So I decided to take an “outside” in approach. I needed a solve function that took a sequence defining the “disks” and would return an integer by finding the first time at which all the disks were aligned. The disk definitions were tuples of number of positions and starting position (if I’d been following all of Pierre’s advice these would have been types instead). And the isSolution function I stubbed out to return true. Obviously this meant my test case would return 0 initially.

let solve disks =
    Seq.initInfinite id
    |> Seq.find (isSolution disks)

solve [(5,4);(2,1)] |> printfn "Test: %d"

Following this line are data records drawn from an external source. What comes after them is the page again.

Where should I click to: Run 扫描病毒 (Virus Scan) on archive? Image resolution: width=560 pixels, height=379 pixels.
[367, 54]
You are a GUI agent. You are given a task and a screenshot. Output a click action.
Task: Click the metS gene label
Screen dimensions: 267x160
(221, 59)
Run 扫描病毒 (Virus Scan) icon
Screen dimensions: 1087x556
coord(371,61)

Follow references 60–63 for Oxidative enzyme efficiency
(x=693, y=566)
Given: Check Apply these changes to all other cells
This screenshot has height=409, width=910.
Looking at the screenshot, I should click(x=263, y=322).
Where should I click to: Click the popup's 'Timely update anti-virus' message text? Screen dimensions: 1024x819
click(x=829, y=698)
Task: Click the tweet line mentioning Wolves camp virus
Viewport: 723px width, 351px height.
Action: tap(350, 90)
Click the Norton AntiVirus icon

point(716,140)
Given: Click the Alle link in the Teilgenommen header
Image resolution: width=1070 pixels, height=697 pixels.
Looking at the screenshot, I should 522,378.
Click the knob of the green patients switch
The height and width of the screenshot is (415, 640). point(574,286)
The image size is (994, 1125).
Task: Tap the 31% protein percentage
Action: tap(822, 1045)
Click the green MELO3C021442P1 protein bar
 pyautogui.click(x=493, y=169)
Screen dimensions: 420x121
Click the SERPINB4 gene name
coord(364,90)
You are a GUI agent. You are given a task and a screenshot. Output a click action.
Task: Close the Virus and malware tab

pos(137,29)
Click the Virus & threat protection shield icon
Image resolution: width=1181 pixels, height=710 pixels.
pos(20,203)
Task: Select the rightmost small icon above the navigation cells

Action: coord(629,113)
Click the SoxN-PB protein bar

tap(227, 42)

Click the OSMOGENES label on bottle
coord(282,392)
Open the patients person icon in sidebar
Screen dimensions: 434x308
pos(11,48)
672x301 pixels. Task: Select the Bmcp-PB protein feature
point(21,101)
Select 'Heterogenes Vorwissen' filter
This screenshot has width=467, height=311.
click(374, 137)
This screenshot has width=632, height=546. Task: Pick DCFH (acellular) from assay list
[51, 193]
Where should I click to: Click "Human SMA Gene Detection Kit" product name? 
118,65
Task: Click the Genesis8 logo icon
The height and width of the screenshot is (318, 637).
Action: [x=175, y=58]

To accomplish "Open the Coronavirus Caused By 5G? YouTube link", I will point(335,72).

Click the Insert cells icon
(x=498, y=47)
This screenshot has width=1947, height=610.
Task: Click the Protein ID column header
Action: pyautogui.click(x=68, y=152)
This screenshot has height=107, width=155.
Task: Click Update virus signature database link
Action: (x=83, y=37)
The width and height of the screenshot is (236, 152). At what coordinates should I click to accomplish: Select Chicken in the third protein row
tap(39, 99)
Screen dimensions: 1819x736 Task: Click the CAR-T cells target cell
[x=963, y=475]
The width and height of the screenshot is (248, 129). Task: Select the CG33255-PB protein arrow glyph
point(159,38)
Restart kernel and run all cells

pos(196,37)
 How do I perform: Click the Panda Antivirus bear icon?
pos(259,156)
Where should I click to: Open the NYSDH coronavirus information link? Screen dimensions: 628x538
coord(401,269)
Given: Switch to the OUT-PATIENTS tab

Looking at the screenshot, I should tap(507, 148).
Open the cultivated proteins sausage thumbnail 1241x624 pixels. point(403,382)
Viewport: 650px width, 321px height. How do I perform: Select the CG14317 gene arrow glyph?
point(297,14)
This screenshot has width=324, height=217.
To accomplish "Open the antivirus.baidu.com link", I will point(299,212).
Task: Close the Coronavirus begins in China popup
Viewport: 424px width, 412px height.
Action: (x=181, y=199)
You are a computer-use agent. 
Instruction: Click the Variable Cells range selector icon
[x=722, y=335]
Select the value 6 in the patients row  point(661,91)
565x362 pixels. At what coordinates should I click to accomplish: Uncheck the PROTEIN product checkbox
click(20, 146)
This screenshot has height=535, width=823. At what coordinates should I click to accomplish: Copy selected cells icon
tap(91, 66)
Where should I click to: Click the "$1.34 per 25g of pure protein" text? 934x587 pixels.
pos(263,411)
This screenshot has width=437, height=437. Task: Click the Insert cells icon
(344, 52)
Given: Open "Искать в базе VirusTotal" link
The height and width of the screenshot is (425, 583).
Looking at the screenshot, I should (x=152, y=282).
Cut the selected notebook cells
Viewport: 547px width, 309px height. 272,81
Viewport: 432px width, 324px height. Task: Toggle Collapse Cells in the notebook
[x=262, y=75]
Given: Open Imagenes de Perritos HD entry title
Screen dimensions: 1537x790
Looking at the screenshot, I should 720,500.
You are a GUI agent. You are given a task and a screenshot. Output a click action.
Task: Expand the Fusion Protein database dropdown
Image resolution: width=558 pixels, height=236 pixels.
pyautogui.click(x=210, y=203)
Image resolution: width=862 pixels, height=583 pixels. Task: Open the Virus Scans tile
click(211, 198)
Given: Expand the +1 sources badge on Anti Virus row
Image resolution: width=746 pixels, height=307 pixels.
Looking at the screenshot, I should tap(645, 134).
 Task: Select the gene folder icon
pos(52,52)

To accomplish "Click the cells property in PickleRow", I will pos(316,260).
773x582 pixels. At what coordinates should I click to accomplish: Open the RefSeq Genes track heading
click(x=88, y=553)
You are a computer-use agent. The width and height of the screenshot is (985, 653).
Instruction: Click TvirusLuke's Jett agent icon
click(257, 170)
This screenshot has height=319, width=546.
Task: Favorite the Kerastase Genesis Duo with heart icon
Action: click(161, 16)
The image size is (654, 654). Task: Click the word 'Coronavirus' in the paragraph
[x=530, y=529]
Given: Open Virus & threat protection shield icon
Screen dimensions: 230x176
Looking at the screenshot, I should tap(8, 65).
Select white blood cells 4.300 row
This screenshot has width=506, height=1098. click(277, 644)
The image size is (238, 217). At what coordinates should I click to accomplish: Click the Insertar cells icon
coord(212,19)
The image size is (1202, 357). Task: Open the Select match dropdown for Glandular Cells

So next was to implement isSolution. If start time is 5, then the first disk must be open at 6, the second disk must be open at 7 and so on. So I used Seq.indexed to get a tuple of the disk definition and an incrementing number, and then tested whether for each disk and time offset the slot was open. Again isOpenAtT had not been implemented yet so was hard-coded to return true.

let isSolution disks startTime =
    disks
    |> Seq.indexed
    |> Seq.forall (fun (n,disk) -> isOpenAtT disk (startTime+1+n))

Finally, my outside in approach led me to create isOpenAtT, which is simple to calculate:

let isOpenAtT (positions,startPos) time =
    ((startPos + time) % positions) = 0

I then used regular expressions to parse my input data:

open System.Text.RegularExpressions

let parseInput input = 
    let parts = Regex.Matches(input,@"\d+")
                        |> Seq.cast<Match>
                        |> Seq.map (fun m-> int m.Value)
                        |> Seq.toList
    match parts with | [_;pos;_;start] -> (pos,start) | _ -> failwith ("parse error" + input)

let discs = System.IO.File.ReadAllLines (__SOURCE_DIRECTORY__ + "\\input.txt") |> Array.map parseInput

And now could pass that input data into the solve function to solve parts a and b:

solve discs |> printfn "Part a: %d"
solve (Seq.append discs [(11,0)]) |> printfn "Part b: %d"

As I said, there’s no doubt the solution could be made much more succinct, but the outside-in approach of starting with the solve function worked very well and is one I will have to try again in future. Full code is available on GitHub as usual.